The Danger of Soft Atheism | Very Rev. Robert Barron | CWR Blog
Many atheists overlook the decisively important role that a religious tradition plays in the development and ratification of doctrine
A very instructive exchange between Gary Gutting, a philosophy professor at Notre Dame, and Philip Kitcher, a philosophy professor at Columbia, just appeared in the pages of The New York Times.
Kitcher describes himself as a proponent of “soft atheism,” which is to say an atheism distinct from the polemical variety espoused by Richard Dawkins and Christopher Hitchens. Unlike his harsher colleagues, Kitcher is willing to admit that religion can play an ethically useful role in a predominantly secular society. I won’t delve into this feature of Kitcher’s thought, for I have explored the Kantian reduction of religion to ethics elsewhere, but I would like to draw attention to one particular move made in this interview, since it shows, with remarkable clarity, one of the fundamental misunderstandings of religion common among atheists.
Prompted by Gutting, Kitcher admits that he finds all religious doctrine incredible. Pressed for an explanation of this rather extreme position, he points to the fact of the extraordinary plurality of religious doctrines: Christians, Jews, Hindus, Muslims, animists, etc. hold to radically different accounts of reality, the divine, human purpose, etc.
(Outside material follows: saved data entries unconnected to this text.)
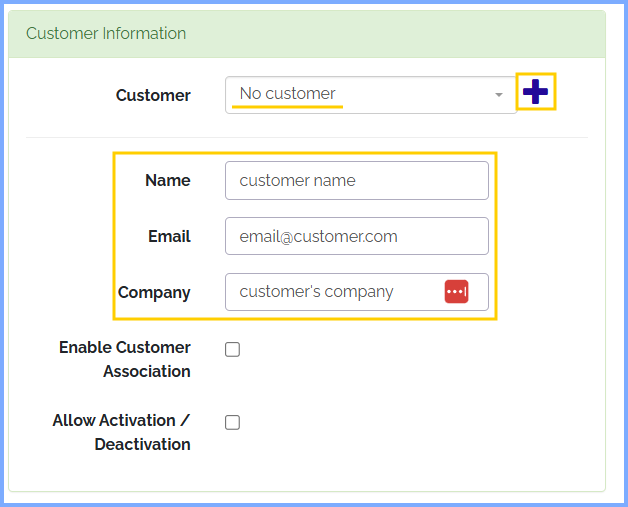Click the 'Name' field label
The width and height of the screenshot is (628, 507).
(x=167, y=181)
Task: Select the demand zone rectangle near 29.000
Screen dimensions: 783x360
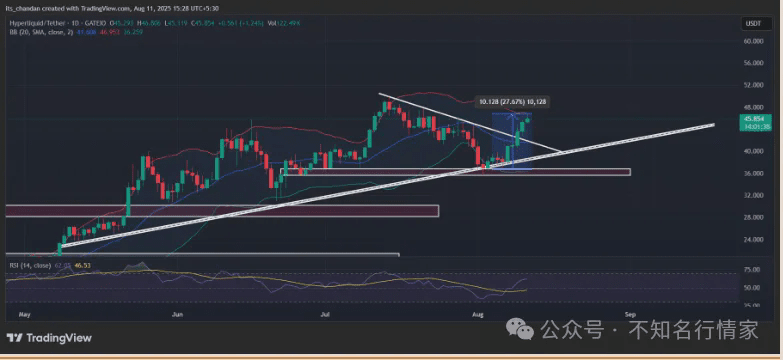Action: click(x=222, y=211)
And since all religions rely fundamentally on the same ground—some revelation offered to distant ancestors—there is no rational way to adjudicate these differences.
Indeed, the only real reason that I am a Christian, he would maintain, is that I was born to Christian parents who passed the founding stories onto me. If you, as a Jew or Muslim or Hindu, have different foundational stories, there is no reasonable way I can convince you or you can convince me. It’s just your cockamamie myth against my cockamamie myth.